[Supplied entries Boundary: Start]

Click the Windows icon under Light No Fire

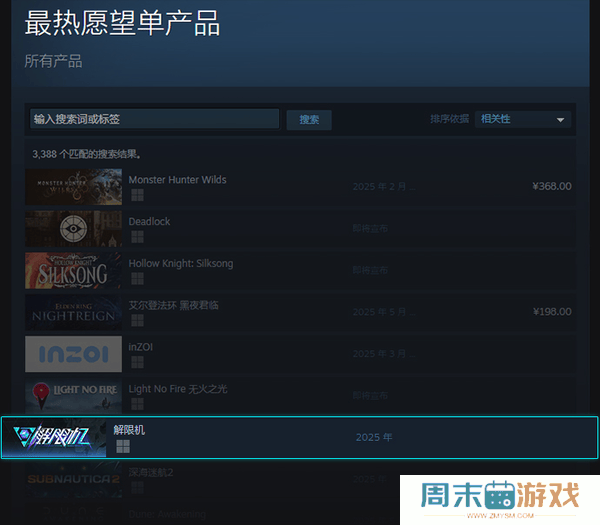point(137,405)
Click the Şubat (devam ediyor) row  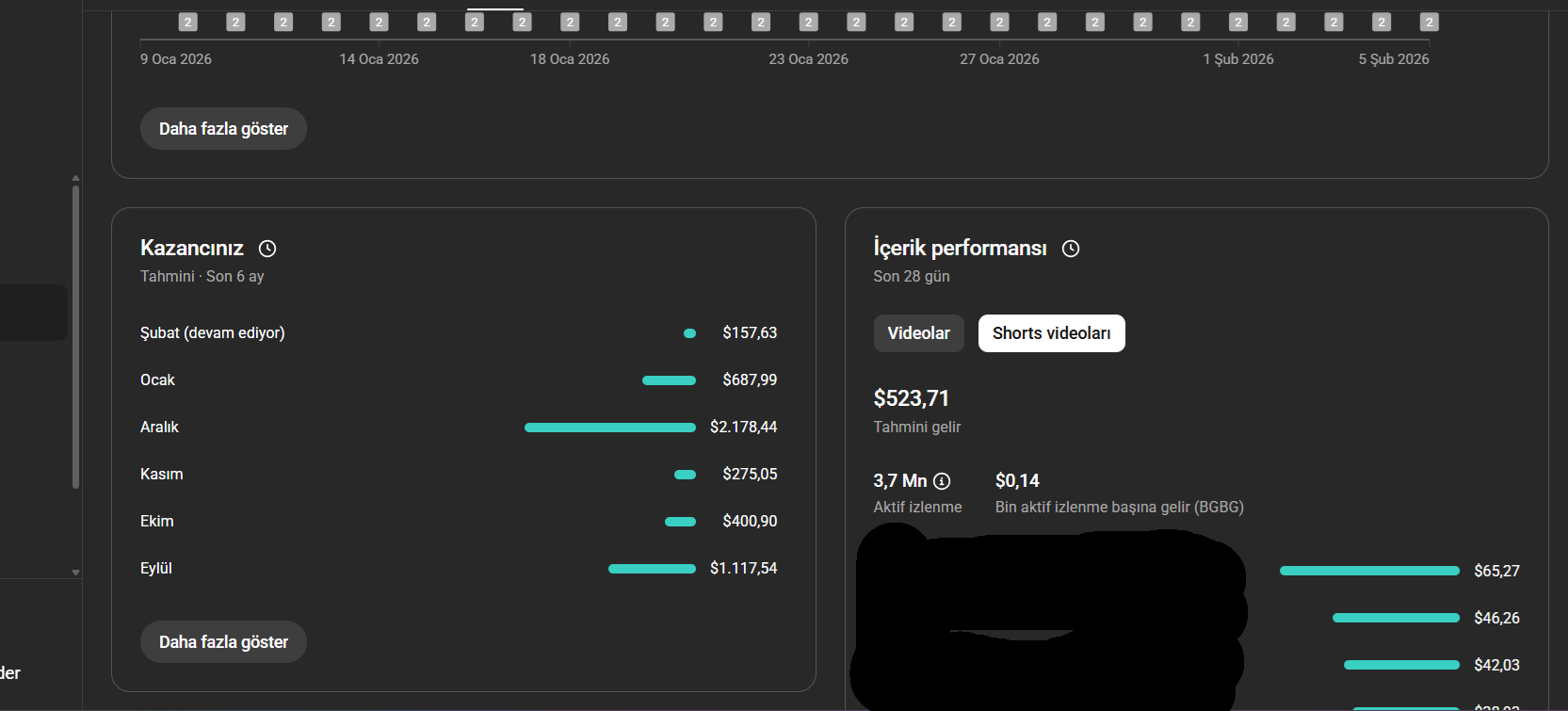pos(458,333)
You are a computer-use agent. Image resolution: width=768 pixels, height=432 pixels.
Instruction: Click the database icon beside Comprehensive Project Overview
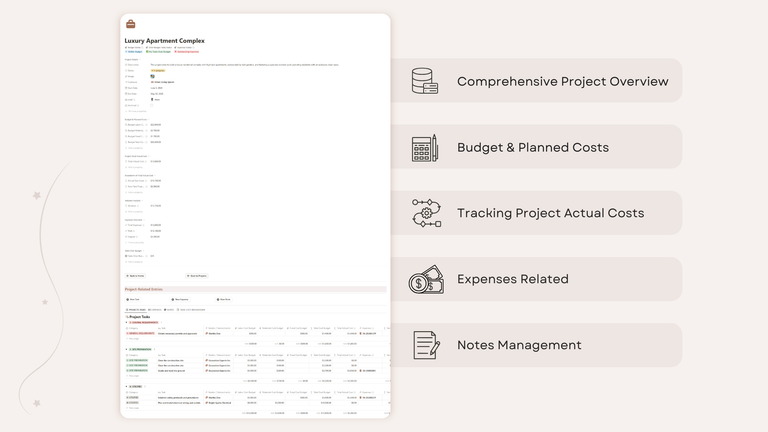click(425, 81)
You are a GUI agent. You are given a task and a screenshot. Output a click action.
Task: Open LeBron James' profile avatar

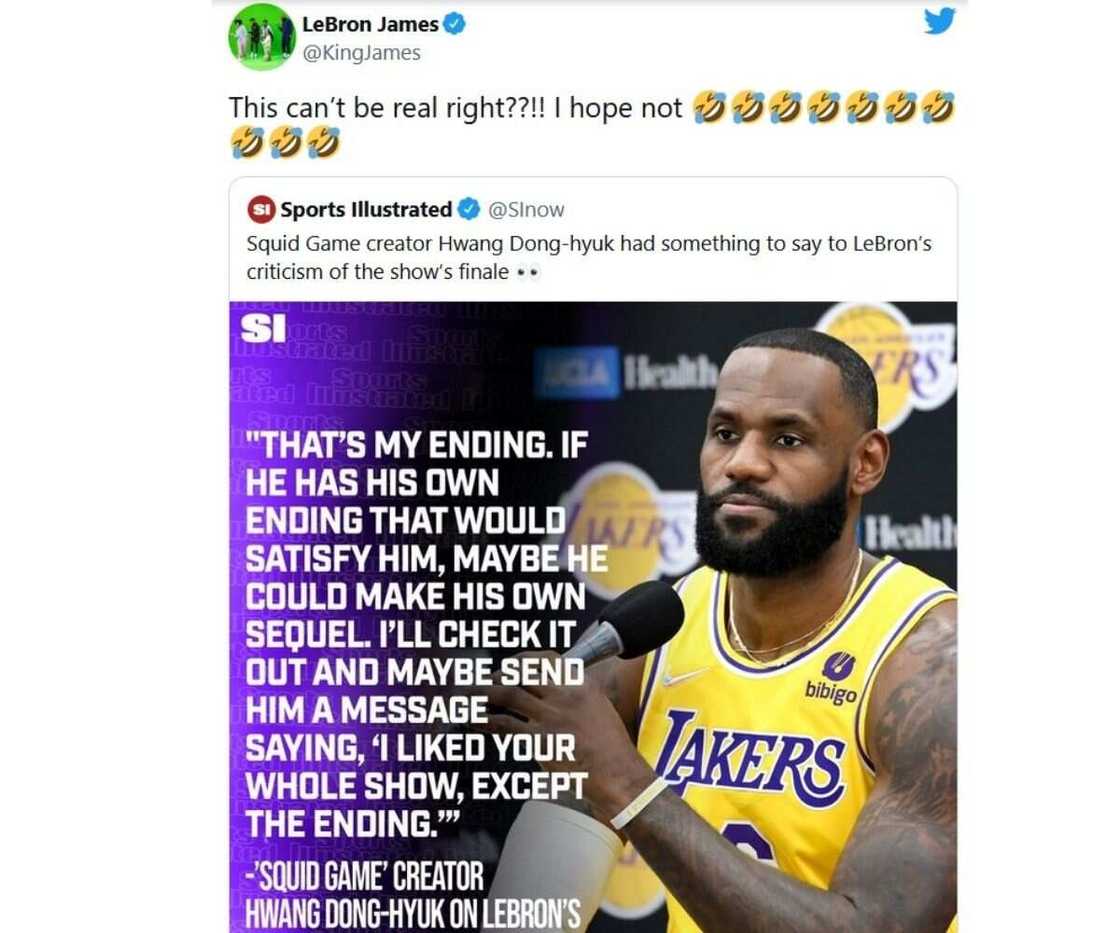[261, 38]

[Supplied entries Boundary: End]

=== Task details ===
Find the word "agent" in the entries and show each line where it is found.

=== Output for this task ===
You are a computer-use agent. Image resolution: width=768 pixels, height=432 pixels.
You are a GUI agent. You are given a task and a screenshot. Output a click action.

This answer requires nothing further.